***** Task material *****

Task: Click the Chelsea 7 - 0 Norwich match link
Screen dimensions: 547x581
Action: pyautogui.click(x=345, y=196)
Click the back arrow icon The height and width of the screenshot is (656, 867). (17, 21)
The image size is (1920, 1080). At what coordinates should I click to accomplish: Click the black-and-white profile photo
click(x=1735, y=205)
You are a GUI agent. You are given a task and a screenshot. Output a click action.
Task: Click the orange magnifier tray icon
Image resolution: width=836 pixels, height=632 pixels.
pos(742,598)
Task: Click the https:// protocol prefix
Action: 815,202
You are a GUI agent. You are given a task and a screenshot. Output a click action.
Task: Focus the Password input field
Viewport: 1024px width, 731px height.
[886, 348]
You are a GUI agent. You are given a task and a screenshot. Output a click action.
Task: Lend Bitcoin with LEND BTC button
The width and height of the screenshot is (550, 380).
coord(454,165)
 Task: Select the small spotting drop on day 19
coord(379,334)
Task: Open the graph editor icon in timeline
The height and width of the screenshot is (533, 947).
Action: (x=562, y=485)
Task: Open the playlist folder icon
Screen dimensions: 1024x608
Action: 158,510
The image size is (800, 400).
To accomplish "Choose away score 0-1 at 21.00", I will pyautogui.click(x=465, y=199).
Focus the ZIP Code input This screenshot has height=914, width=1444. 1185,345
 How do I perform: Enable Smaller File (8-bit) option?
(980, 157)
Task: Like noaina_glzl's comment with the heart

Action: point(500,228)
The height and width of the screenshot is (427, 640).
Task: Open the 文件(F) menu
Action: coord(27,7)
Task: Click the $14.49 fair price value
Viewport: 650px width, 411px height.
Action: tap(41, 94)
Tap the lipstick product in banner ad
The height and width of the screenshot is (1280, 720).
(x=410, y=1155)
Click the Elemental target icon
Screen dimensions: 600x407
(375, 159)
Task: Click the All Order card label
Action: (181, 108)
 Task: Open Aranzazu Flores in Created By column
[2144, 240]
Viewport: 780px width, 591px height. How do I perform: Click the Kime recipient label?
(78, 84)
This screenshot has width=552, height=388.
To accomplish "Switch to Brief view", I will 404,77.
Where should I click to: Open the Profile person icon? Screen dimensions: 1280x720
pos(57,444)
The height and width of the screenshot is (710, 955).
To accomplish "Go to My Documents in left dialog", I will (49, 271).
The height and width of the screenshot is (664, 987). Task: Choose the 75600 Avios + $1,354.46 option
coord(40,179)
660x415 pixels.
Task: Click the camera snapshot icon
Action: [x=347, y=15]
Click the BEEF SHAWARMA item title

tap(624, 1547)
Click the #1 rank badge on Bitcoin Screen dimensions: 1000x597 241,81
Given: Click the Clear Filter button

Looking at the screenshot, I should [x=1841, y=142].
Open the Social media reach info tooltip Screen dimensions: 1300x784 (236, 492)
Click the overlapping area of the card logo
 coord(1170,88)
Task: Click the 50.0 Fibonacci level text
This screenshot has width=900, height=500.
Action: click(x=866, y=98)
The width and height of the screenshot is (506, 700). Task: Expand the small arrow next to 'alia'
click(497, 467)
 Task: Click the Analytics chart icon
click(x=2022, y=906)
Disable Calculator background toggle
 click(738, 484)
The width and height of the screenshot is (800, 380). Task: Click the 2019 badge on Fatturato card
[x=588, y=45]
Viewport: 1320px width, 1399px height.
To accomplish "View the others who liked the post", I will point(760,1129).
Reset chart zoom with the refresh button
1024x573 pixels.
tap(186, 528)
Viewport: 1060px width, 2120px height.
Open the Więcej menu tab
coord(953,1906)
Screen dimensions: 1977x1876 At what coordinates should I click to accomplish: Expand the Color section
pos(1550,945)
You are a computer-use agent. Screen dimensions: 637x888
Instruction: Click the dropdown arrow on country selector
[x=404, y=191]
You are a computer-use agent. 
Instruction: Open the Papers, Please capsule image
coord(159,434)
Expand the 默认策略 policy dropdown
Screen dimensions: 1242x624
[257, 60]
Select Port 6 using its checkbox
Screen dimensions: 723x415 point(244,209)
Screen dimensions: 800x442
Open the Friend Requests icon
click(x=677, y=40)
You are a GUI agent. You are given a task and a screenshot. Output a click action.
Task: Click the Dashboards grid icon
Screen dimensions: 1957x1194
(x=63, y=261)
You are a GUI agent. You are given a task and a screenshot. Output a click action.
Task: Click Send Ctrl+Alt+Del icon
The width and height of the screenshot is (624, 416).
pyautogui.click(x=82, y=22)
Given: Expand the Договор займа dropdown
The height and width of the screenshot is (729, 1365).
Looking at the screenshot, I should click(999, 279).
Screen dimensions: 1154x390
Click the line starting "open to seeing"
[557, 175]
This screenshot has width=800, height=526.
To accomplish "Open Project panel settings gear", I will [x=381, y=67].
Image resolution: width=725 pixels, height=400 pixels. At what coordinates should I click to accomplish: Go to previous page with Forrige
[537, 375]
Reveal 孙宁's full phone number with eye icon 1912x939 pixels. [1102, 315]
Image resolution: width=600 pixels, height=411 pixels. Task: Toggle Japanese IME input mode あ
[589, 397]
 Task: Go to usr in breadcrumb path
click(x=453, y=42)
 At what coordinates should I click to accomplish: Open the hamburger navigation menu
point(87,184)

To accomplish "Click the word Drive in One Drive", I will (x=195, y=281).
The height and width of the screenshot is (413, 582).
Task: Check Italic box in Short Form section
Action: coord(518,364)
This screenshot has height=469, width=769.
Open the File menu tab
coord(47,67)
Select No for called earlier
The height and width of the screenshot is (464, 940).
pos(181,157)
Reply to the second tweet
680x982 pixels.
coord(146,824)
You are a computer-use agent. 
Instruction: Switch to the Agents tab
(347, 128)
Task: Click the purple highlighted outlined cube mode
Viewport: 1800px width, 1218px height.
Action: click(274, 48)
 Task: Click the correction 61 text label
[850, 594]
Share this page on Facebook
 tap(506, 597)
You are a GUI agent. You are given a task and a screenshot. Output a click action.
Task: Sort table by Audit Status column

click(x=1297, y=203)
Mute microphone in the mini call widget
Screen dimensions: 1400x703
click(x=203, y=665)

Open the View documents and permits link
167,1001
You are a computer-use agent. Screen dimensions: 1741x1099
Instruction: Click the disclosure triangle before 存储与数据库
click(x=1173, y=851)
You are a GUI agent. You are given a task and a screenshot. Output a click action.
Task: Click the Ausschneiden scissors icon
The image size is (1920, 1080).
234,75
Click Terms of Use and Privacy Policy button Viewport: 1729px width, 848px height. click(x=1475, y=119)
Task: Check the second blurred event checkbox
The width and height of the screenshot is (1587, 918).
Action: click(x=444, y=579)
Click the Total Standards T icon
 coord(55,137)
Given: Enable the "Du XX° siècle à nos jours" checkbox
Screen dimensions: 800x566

*****

__What is asked__: Copy out all of the data above line for line, changing nothing.

__Reply__:
Task: Click the Chelsea 7 - 0 Norwich match link
Screen dimensions: 547x581
Action: pyautogui.click(x=345, y=196)
Click the back arrow icon The height and width of the screenshot is (656, 867). (17, 21)
The image size is (1920, 1080). At what coordinates should I click to accomplish: Click the black-and-white profile photo
click(x=1735, y=205)
You are a GUI agent. You are given a task and a screenshot. Output a click action.
Task: Click the orange magnifier tray icon
Image resolution: width=836 pixels, height=632 pixels.
pos(742,598)
Task: Click the https:// protocol prefix
Action: 815,202
You are a GUI agent. You are given a task and a screenshot. Output a click action.
Task: Focus the Password input field
Viewport: 1024px width, 731px height.
[886, 348]
You are a GUI agent. You are given a task and a screenshot. Output a click action.
Task: Lend Bitcoin with LEND BTC button
The width and height of the screenshot is (550, 380).
coord(454,165)
 Task: Select the small spotting drop on day 19
coord(379,334)
Task: Open the graph editor icon in timeline
The height and width of the screenshot is (533, 947).
Action: (x=562, y=485)
Task: Open the playlist folder icon
Screen dimensions: 1024x608
Action: 158,510
The image size is (800, 400).
To accomplish "Choose away score 0-1 at 21.00", I will pyautogui.click(x=465, y=199).
Focus the ZIP Code input This screenshot has height=914, width=1444. 1185,345
 How do I perform: Enable Smaller File (8-bit) option?
(980, 157)
Task: Like noaina_glzl's comment with the heart

Action: point(500,228)
The height and width of the screenshot is (427, 640).
Task: Open the 文件(F) menu
Action: coord(27,7)
Task: Click the $14.49 fair price value
Viewport: 650px width, 411px height.
Action: tap(41, 94)
Tap the lipstick product in banner ad
The height and width of the screenshot is (1280, 720).
(x=410, y=1155)
Click the Elemental target icon
Screen dimensions: 600x407
(375, 159)
Task: Click the All Order card label
Action: (181, 108)
 Task: Open Aranzazu Flores in Created By column
[2144, 240]
Viewport: 780px width, 591px height. How do I perform: Click the Kime recipient label?
(78, 84)
This screenshot has width=552, height=388.
To accomplish "Switch to Brief view", I will 404,77.
Where should I click to: Open the Profile person icon? Screen dimensions: 1280x720
pos(57,444)
The height and width of the screenshot is (710, 955).
To accomplish "Go to My Documents in left dialog", I will (49, 271).
The height and width of the screenshot is (664, 987). Task: Choose the 75600 Avios + $1,354.46 option
coord(40,179)
660x415 pixels.
Task: Click the camera snapshot icon
Action: [x=347, y=15]
Click the BEEF SHAWARMA item title

tap(624, 1547)
Click the #1 rank badge on Bitcoin Screen dimensions: 1000x597 241,81
Given: Click the Clear Filter button

Looking at the screenshot, I should [x=1841, y=142].
Open the Social media reach info tooltip Screen dimensions: 1300x784 (236, 492)
Click the overlapping area of the card logo
 coord(1170,88)
Task: Click the 50.0 Fibonacci level text
This screenshot has width=900, height=500.
Action: click(x=866, y=98)
The width and height of the screenshot is (506, 700). Task: Expand the small arrow next to 'alia'
click(497, 467)
 Task: Click the Analytics chart icon
click(x=2022, y=906)
Disable Calculator background toggle
 click(738, 484)
The width and height of the screenshot is (800, 380). Task: Click the 2019 badge on Fatturato card
[x=588, y=45]
Viewport: 1320px width, 1399px height.
To accomplish "View the others who liked the post", I will point(760,1129).
Reset chart zoom with the refresh button
1024x573 pixels.
tap(186, 528)
Viewport: 1060px width, 2120px height.
Open the Więcej menu tab
coord(953,1906)
Screen dimensions: 1977x1876 At what coordinates should I click to accomplish: Expand the Color section
pos(1550,945)
You are a computer-use agent. Screen dimensions: 637x888
Instruction: Click the dropdown arrow on country selector
[x=404, y=191]
You are a computer-use agent. 
Instruction: Open the Papers, Please capsule image
coord(159,434)
Expand the 默认策略 policy dropdown
Screen dimensions: 1242x624
[257, 60]
Select Port 6 using its checkbox
Screen dimensions: 723x415 point(244,209)
Screen dimensions: 800x442
Open the Friend Requests icon
click(x=677, y=40)
You are a GUI agent. You are given a task and a screenshot. Output a click action.
Task: Click the Dashboards grid icon
Screen dimensions: 1957x1194
(x=63, y=261)
You are a GUI agent. You are given a task and a screenshot. Output a click action.
Task: Click Send Ctrl+Alt+Del icon
The width and height of the screenshot is (624, 416).
pyautogui.click(x=82, y=22)
Given: Expand the Договор займа dropdown
The height and width of the screenshot is (729, 1365).
Looking at the screenshot, I should click(999, 279).
Screen dimensions: 1154x390
Click the line starting "open to seeing"
[557, 175]
This screenshot has width=800, height=526.
To accomplish "Open Project panel settings gear", I will [x=381, y=67].
Image resolution: width=725 pixels, height=400 pixels. At what coordinates should I click to accomplish: Go to previous page with Forrige
[537, 375]
Reveal 孙宁's full phone number with eye icon 1912x939 pixels. [1102, 315]
Image resolution: width=600 pixels, height=411 pixels. Task: Toggle Japanese IME input mode あ
[589, 397]
 Task: Go to usr in breadcrumb path
click(x=453, y=42)
 At what coordinates should I click to accomplish: Open the hamburger navigation menu
point(87,184)

To accomplish "Click the word Drive in One Drive", I will (x=195, y=281).
The height and width of the screenshot is (413, 582).
Task: Check Italic box in Short Form section
Action: coord(518,364)
This screenshot has height=469, width=769.
Open the File menu tab
coord(47,67)
Select No for called earlier
The height and width of the screenshot is (464, 940).
pos(181,157)
Reply to the second tweet
680x982 pixels.
coord(146,824)
You are a computer-use agent. 
Instruction: Switch to the Agents tab
(347, 128)
Task: Click the purple highlighted outlined cube mode
Viewport: 1800px width, 1218px height.
Action: click(274, 48)
 Task: Click the correction 61 text label
[850, 594]
Share this page on Facebook
 tap(506, 597)
You are a GUI agent. You are given a task and a screenshot. Output a click action.
Task: Sort table by Audit Status column

click(x=1297, y=203)
Mute microphone in the mini call widget
Screen dimensions: 1400x703
click(x=203, y=665)

Open the View documents and permits link
167,1001
You are a computer-use agent. Screen dimensions: 1741x1099
Instruction: Click the disclosure triangle before 存储与数据库
click(x=1173, y=851)
You are a GUI agent. You are given a task and a screenshot. Output a click action.
Task: Click the Ausschneiden scissors icon
The image size is (1920, 1080).
234,75
Click Terms of Use and Privacy Policy button Viewport: 1729px width, 848px height. click(x=1475, y=119)
Task: Check the second blurred event checkbox
The width and height of the screenshot is (1587, 918).
Action: click(x=444, y=579)
Click the Total Standards T icon
 coord(55,137)
Given: Enable the "Du XX° siècle à nos jours" checkbox
Screen dimensions: 800x566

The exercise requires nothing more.